Korsgaard (2009) remarque que « la conscience de soi impose que l’on contrôle ses croyances et ses actions ». Elle définit la « raison » comme un « pouvoir » dont nous disposons, en vertu de « l’auto-conscience ». Soit une « conscience fondée sur les croyances et les actions ».
Cela nous donne, comme humains, une « capacité de contrôle sur nos croyances et nos actions », ce qui nous avantage par rapport aux « animaux ». Mais cela nous désavantage, pour ainsi dire, en ce que nous « devons choisir les raisons pour imputer de l’importance à nos croyances et à nos actions ».
À cet égard, nous emportons une responsabilité personnelle et collective directe sur nos « croyances » et sur nos « actions », en ce que nous devons « trouver des principes normatifs » à ce que nous « croyons » et à ce que nous « faisons ». Et cela entraîne une autre distinction, par rapport aux animaux, en ce que, comme humains, nous disposions de la « faculté d’auto-conception normative » en ces matières. Il découle de tout cela, jusqu’à un certain point, que le fait d’être des humains soit une « aventure » et un « sort » tout à la fois.
En entreprise, plus particulièrement, nous ne pouvons constamment nous dissimuler derrière des excuses de réflexe ou d’erreurs simples d’appréciation du contexte et des conditions de vie qui sont nôtres, pour passer sous silence la responsabilité que nous avons « d’avoir la conscience requise pour contrôler nos croyances et nos actions ». Bien évidemment, nous sommes influencés par ce contexte et par ces conditions. Mais cela n’oblitère en rien « la capacité de jugement » dont nous disposons, pour « être, avoir et agir » (Tardif, 2018), et donc demeurer responsables de nos « croyances » et de nos « actions ». En somme, nous devons être « conscients » de nous-mêmes, après avoir pris « conscience de notre environnement » et de ses « effets sur nous-mêmes ».
La « faculté d’auto-conception normative », dont parle Korsgaard, se résume à cela. Sans quoi, les valeurs et les comportements des humains que nous sommes ne tiendraient plus que du hasard de « l’aventure », alors que nous avons toujours le « sort » de nos responsabilités envers nous-mêmes et envers les autres.

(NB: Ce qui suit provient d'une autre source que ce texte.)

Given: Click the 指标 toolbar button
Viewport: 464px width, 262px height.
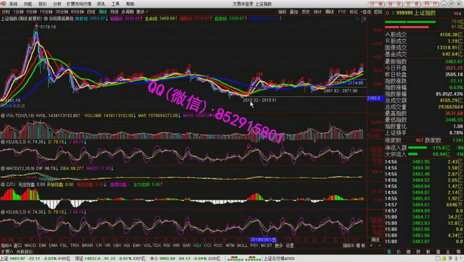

Il arrive, trop souvent, en entreprise, que les conséquences de nos décisions et de nos actes soient interprétées comme des accidents de parcours, alors que ceux-ci étaient fondés sur le bagage de « croyances » qui conditionnaient nos « actions » au départ de nos choix de comportement individuel et collectif. Le management n’est pas un exercice de défoulement, dont l’issue doit être entendue comme une « aventure » sur laquelle nul n’a de prise personnelle ou conjointe. Au contraire, le management est un « sort », qui emporte une responsabilité directe et proportionnelle à nos choix de « croyances » et « d’actions ».
Parce que l’entreprise est un corps social « d’actions » à une fin de service optimal au marché, son management doit se fonder sur des « croyances » à responsabilité personnelle et collective pour chacun assumant son activité et ses affaires. Or, force est de constater, que la « responsabilisation des acteurs » est le cadet des soucis d’un nombre effroyablement élevé de personnes dans l’entreprise actuelle.

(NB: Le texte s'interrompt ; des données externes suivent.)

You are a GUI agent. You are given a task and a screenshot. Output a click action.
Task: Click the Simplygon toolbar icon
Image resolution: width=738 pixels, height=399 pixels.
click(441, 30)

La course à la performance fait oublier les « responsabilités propres » de chacun au profit des « avantages individuels » pour tous, tant pour les dirigeants que pour le personnel. C’est tout comme si les « actions » de chacun dépendaient de « croyances » dont aucun n’a « conscience », faute « d’auto-conception normative » en matière de service social optimisé, comme le suppose (voire le commande) la « mission implicite de l’entreprise » (Tardif, 2019).
Chez vous, en entreprise, « la conscience de soi impose le contrôle de ses croyances et de ses actions » comme modus operandi acquiescé pour chacun, ou « l’inconscience fait que tous traitent leurs croyances et leurs actions comme des jeux à somme nulle pour chacun d’autre »?